- Vorgegebener Text
^^^^^^^^

Demonstrationen in Spanien: Aufstand von rechts

Am Sonntag haben 450.000 Menschen gegen das Amnestiegesetz protestiert. Sie werfen Ministerpräsident Sánchez vor, „Spanien zu zerstören“.

Demonstranten stehen vor einem Absperrgitter und rufen Slogans. Sie schwenken spanische Flagge oder tragen Flaggen um die Schultern

Organisiert von der rechten Volkspartei: Protest gegen die geplante Amnestie in Spanien Foto: Guillermo Gutierrez Carrascal/imago

MADRID taz | „Verräter“, „Diktator“, „Verbrecher“ sind noch die harmlosesten Rufe der Demonstranten, die seit mehr als einer Woche gegen das Amnestiegesetz für katalanische Unabhängigkeitspolitiker und -aktivisten auf die Straße gehen.

^^^^^^^^

- Aufgeführte Daten

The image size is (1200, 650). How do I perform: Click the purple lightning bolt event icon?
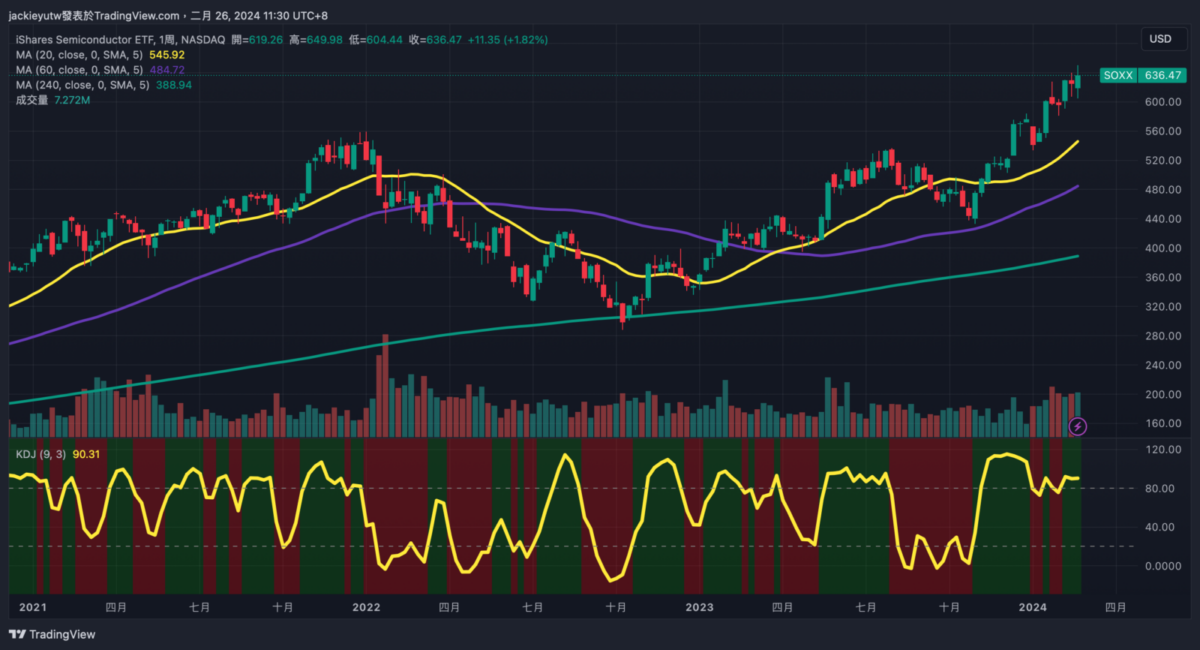coord(1078,427)
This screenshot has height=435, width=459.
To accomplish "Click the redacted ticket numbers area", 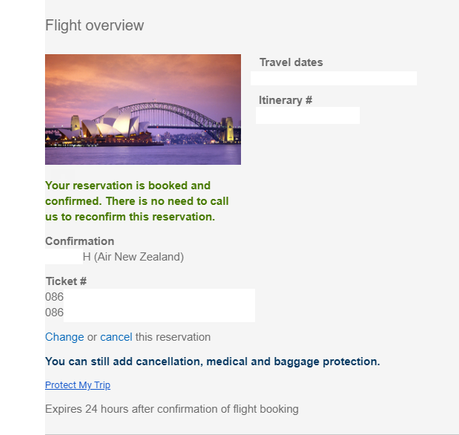I will [x=159, y=305].
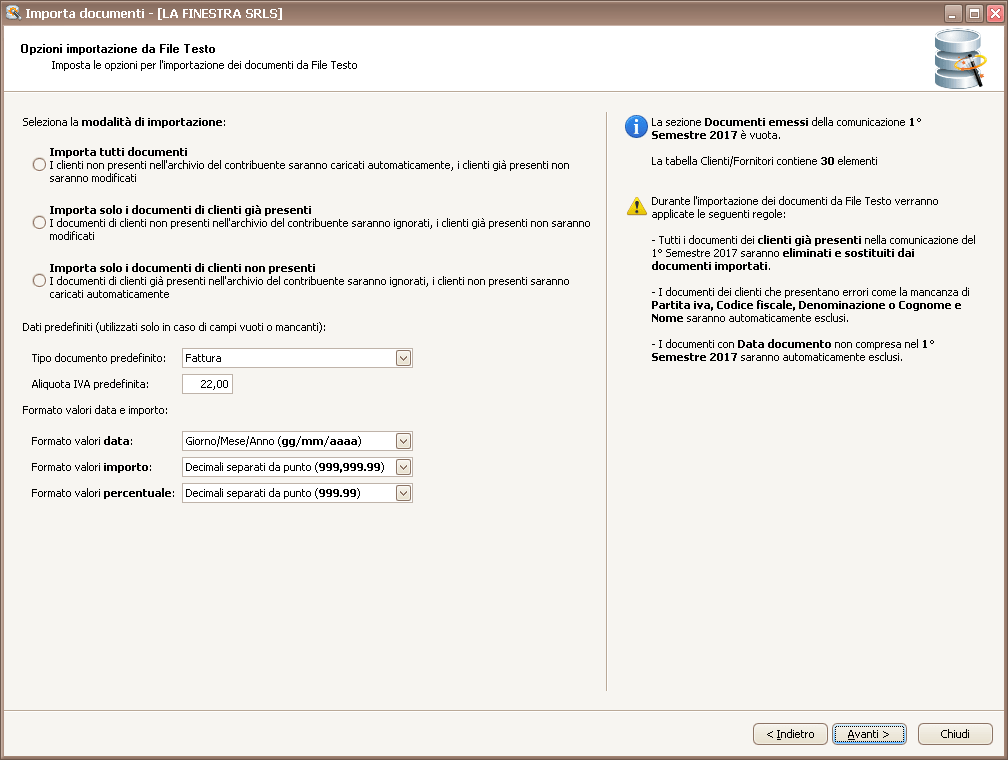Close the window using the red X
This screenshot has width=1008, height=760.
click(x=993, y=13)
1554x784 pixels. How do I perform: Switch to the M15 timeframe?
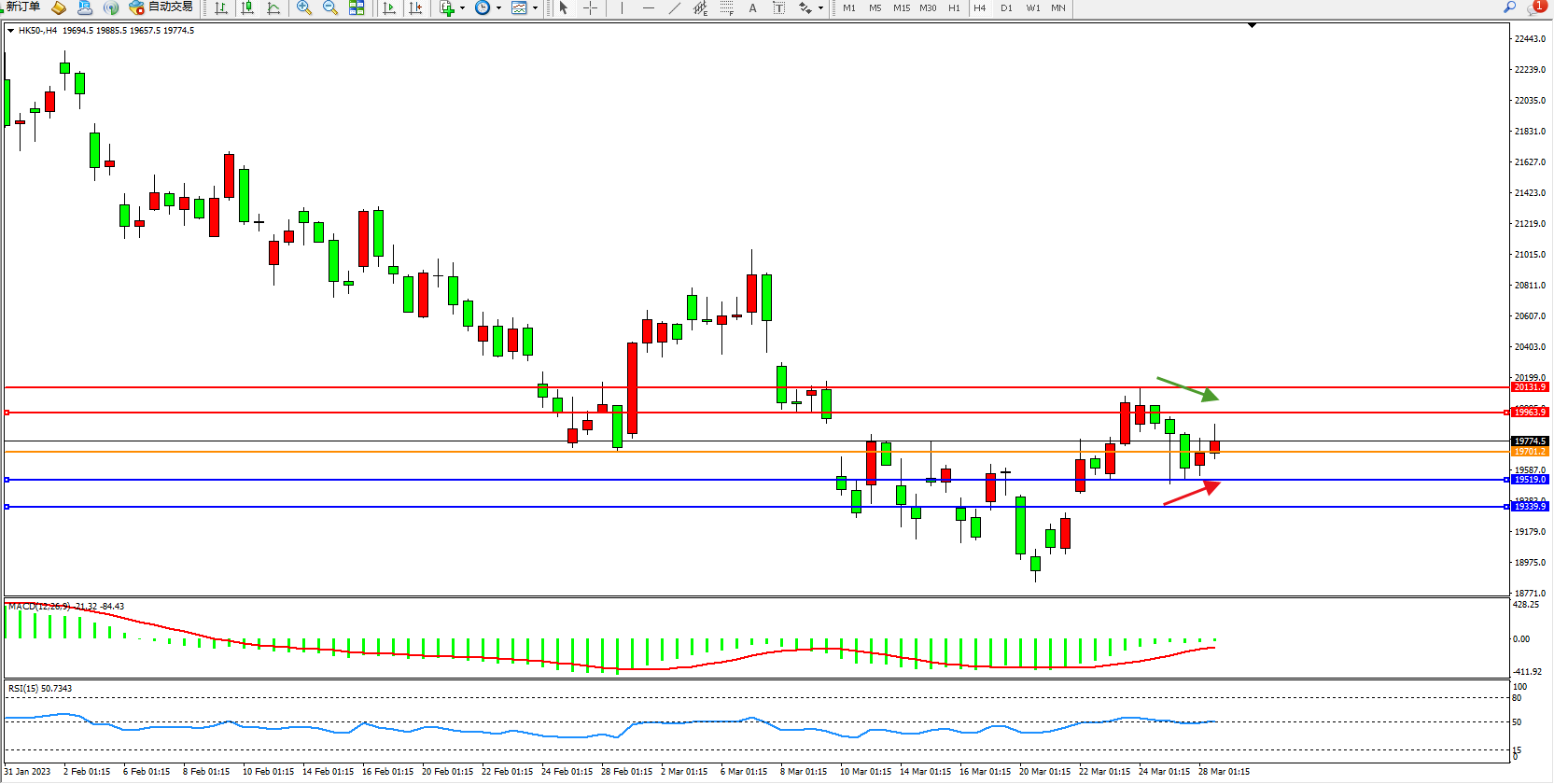(901, 8)
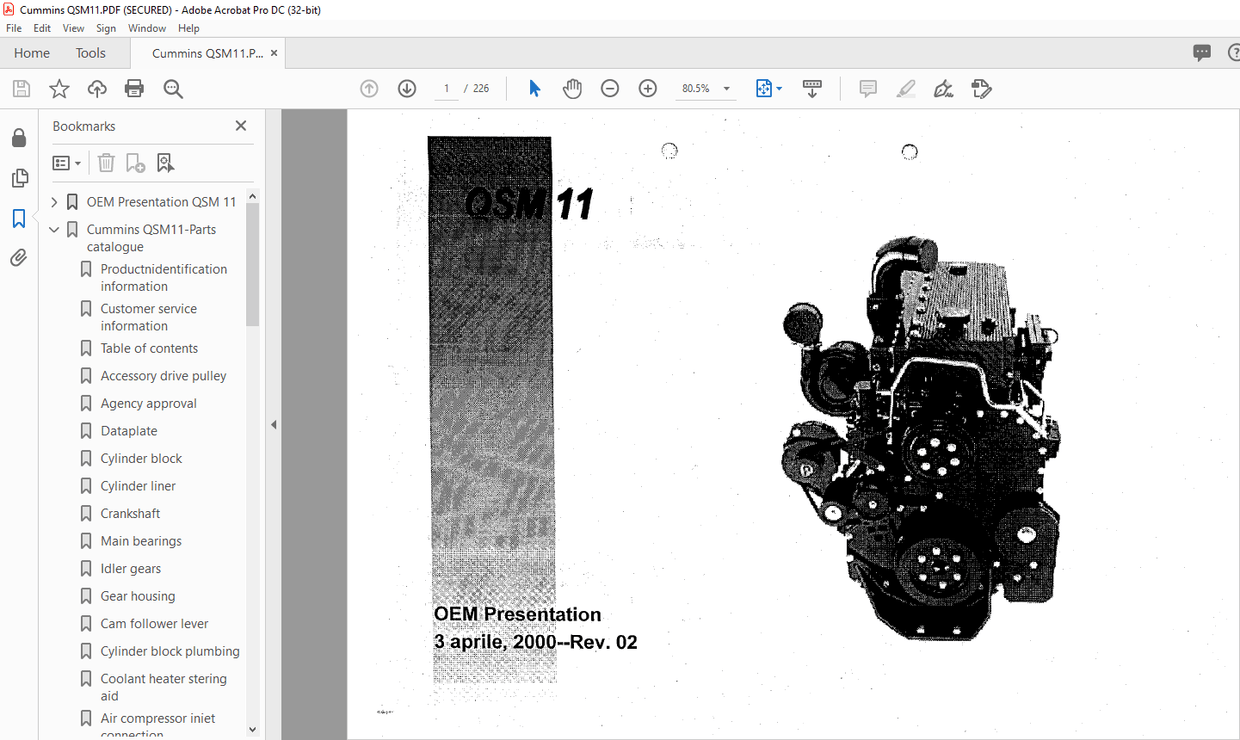Open the Page Thumbnails panel icon
The width and height of the screenshot is (1240, 740).
click(x=19, y=177)
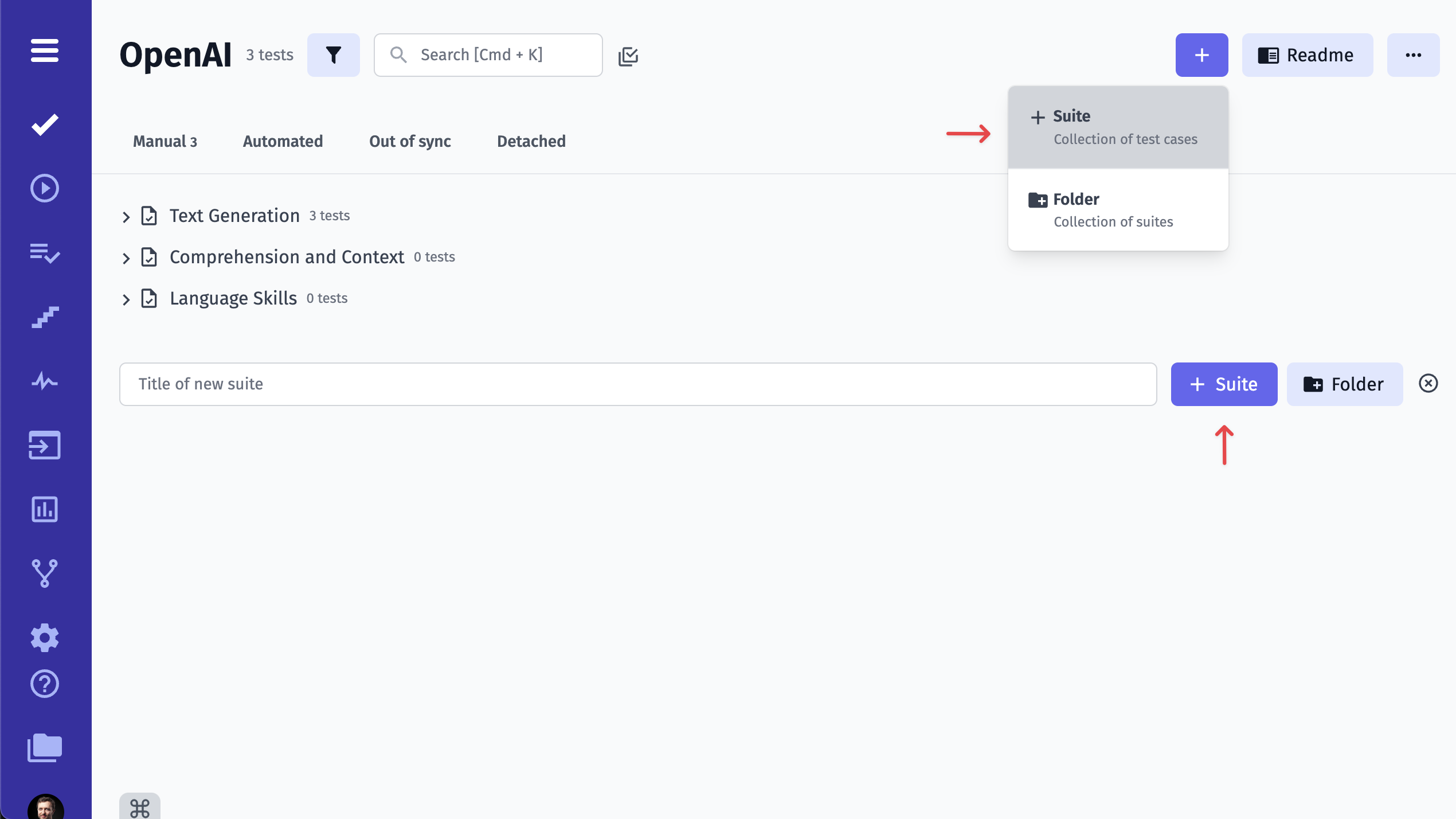
Task: Open the Out of sync tab
Action: pyautogui.click(x=409, y=141)
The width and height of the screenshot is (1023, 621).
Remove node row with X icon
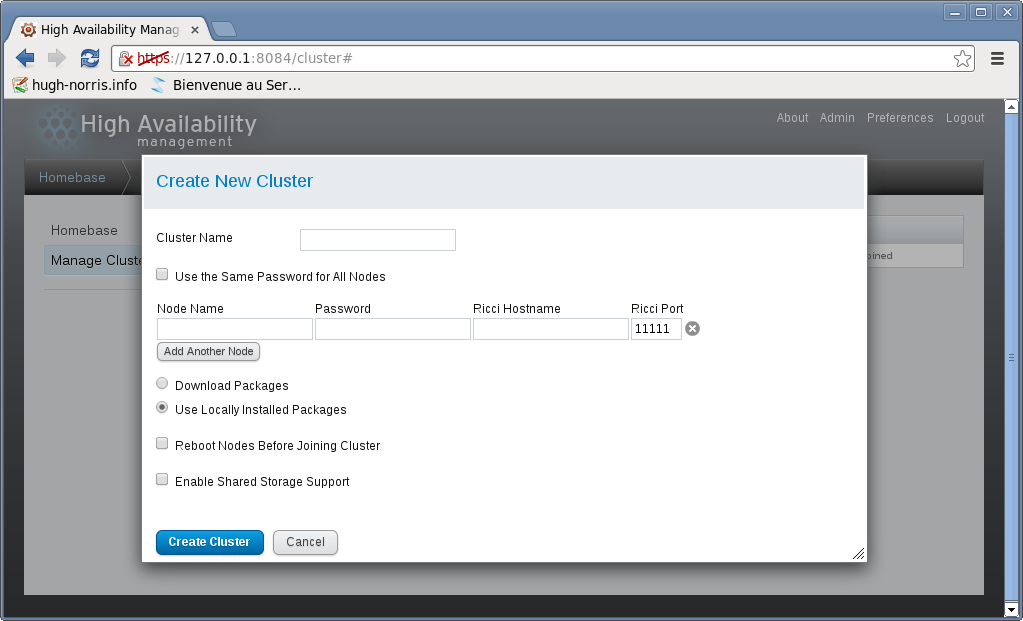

^^^^^^^^

Übersetzen Sie den Satz „Am Sonntag haben 450.000 Menschen gegen das Amnestiegesetz protestiert.“ aus dem Bericht über die Demonstrationen in Spanien ins Englische.

- Richtige Antwort
On Sunday, 450,000 people protested against the amnesty law.